Leer sobre las grandes batallas
de la historia provoca sentimientos encontrados. Nos apasionaría, como hizo
Jerjes en Salamina, poder contemplarlas en un cómodo trono desde un
promontorio. Pero a la vez sentimos el alivio de librarnos del horrible
espectáculo, el vértigo de tanta crueldad junta, el agolpamiento brusco de
tantas almas a las puertas del Hades. Y, sobre todo, la inmensa suerte de
librarnos del dolor y el terror, de poder contemplarlas tras el velo del
tiempo, que las hace casi tan irreales y esquemáticas (buenos, malos, héroes,
traidores…) como un relato épico.
La grandeza se
concibe en la distancia, cuando, al amor del fuego, uno puede dejar que la
imaginación le estremezca con la bravura de Aquiles o la astucia de Napoleón,
sabiendo que luego se irá a dormir, a salvo en su humilde trivialidad cotidiana.

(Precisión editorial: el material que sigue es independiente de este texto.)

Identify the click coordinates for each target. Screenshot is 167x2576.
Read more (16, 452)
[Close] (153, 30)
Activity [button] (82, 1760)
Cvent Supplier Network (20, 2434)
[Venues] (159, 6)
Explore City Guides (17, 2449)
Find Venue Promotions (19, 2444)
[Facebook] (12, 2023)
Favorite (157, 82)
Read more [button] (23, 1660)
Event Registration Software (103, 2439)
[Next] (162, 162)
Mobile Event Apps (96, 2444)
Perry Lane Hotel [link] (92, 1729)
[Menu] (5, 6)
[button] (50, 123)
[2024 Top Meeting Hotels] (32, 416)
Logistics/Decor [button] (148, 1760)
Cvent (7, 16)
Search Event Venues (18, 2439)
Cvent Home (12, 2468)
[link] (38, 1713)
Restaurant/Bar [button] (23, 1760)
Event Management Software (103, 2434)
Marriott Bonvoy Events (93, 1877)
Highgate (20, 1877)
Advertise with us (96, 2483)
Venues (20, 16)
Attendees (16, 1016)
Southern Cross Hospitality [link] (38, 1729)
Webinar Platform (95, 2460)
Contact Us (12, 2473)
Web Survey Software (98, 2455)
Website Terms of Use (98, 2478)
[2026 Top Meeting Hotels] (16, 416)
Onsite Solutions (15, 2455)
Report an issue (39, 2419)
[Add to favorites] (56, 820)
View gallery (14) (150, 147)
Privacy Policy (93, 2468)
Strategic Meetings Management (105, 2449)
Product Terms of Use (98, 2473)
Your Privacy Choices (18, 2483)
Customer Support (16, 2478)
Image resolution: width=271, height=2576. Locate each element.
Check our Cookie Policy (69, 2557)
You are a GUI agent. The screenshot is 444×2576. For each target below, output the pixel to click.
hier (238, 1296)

En el fragor de la contienda no debe haber sitio más que para el pavor, la consternación,
la rabia atropellada y el dolor candente. La gloria la ponemos después, en las
leyendas: no hay grandeza en la violencia ciega, en el destrozo de los cuerpos,
en la súbita siega de la vida. La literatura tiene ese don: impregna lo divino
en lo humano, lo eterno en lo pedestre, y tanto inventa amores inmaculados como
convierte en héroes a hombres desesperados o sanguinarios.
Y no es que no
pueda haber en ello algo de cierto: la guerra, que saca lo peor, seguramente
también obligará al cobarde a apelar a un coraje que desconocía, al mezquino a
entregarse, al indeciso a actuar con resolución, al reticente a apoyarse en los
otros. Como todas las situaciones extremas, la guerra debe borrar de un
manotazo esa retahíla de pequeñas rivalidades, envidias y antipatías que
salpican nuestras relaciones cotidianas, compactando las filas en un espíritu
de grupo en el que se disuelven las individualidades, esa efusión que F.
Alberoni llamó estado naciente. En una batalla debe supurar tanta adrenalina
que no es extraño que hayan existido adictos al combate, y se haya cantado su
belleza, como hacía Gil Vicente en el siglo XVI comparándola con la de su
amada:
Digas tú, el caballero
que las armas vestías,
si el caballo o las armas o la guerra
es tan bella.
Pero no, la belleza de la guerra está hecha de dolor y muerte, de sangre y brutalidad; no la queremos. “La guerra es ocupación más propia de bestias que de hombres”, escribe Juan Luis Vives, recordándonos que lo humano se hace valioso en la construcción, no en la destrucción. Si puede inspirarnos entusiasmo o valor, no basta para compensar su horror y su vileza. ¿Vale la pena ganar cuando se pierde tanto? Por otra parte, ¿quién gana o pierde? Gana la avaricia de un poderoso a la de otro; en cambio, los pobres siempre pierden: la tierra, las casas, la cosecha, la justicia, la vida…
Y, en definitiva,
¿qué es lo que decide el triunfo o el fracaso? La astucia y la prudencia cuentan,
pero seguramente menos que la suerte, las fluctuaciones del ánimo, los errores
del enemigo. Se comprueba en esos remedos de combates que son los encuentros
deportivos. Hay grandes jugadores y grandes guerreros, pero todos tienen días
mejores y peores.
Puestos
a luchar, mejor ser grandes forjadores de la paz y de la vida. Defenderlas es lo único que hace que merezca la pena ir a la guerra: si un día no hay más remedio,
tengamos al menos la decencia de hacerlo con tristeza.